Irgendwie war es ihm gelungen, den Ruf eines Rüpels zu erlangen, indem er sich bloß besonders geheimnisvoll verhalten hatte. Was ganz und gar nicht mysteriös war, sondern lediglich für seine Insichgekehrtheit sprach. Die Tatsache, dass sein Vater an der Lustseuche gestorben war, beherrschte immer dann Henrys Verstand, wenn in ihm der Gedanke aufstieg, seinen Samen rücksichtslos zu verteilen.

Er ließ sich in einen der luxuriösen Ledersessel des White’s sinken und winkte einen Diener zu sich herüber. Ein Glas mit starkem Alkohol war genau das, was er in diesem Moment brauchte.
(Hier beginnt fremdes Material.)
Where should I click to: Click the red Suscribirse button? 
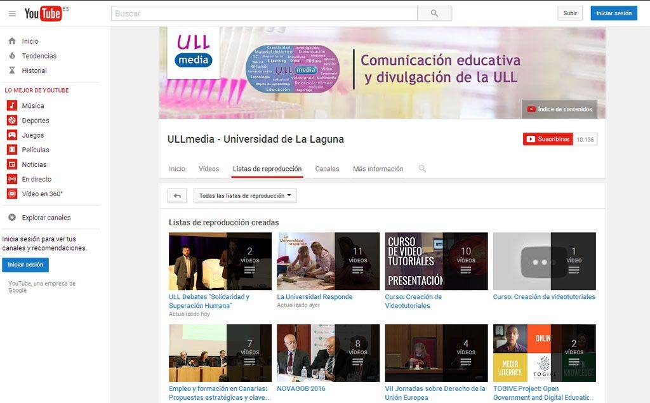point(548,139)
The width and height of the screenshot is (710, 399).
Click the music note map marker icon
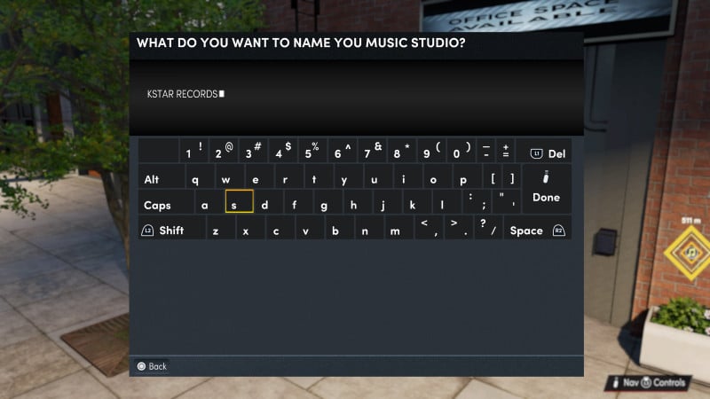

An diesem Abend fand der Derby-Ball statt, auf dem die Spiele des Umwerbens und des Vortäuschens von Vernarrtheit unter den Gentlemen beginnen würden.

Er würde all die Kraft der bernsteinfarbenen Flüssigkeit in seiner Hand benötigen, die er bekommen konnte. Letzten Endes war an flüssigem Mut nichts falsch.

***

Sophie tat einen tiefen, beruhigenden Atemzug und legte ihre Hand in die von Lord Kemsley, der ihr beim Ausstieg aus der Kutsche behilflich war. An diesem Abend fand der Ball des Dukes und der Duchess of Derby statt. Es war nicht der erste Ball, den sie in diesem Jahr besuchte, doch alle, die in der Gesellschaft eine Rolle spielten, wurden dort vermutet. Eine besonders ausgewählte Einladungsliste, und sie war dankbar, dass sie dazugehörte. Nicht dass sie behaupten konnte, aus eigenem Verdienst eingeladen worden zu sein. Sie musste Harlow, Lord Kemsley und ihren Verbindungen für diese Ehre danken.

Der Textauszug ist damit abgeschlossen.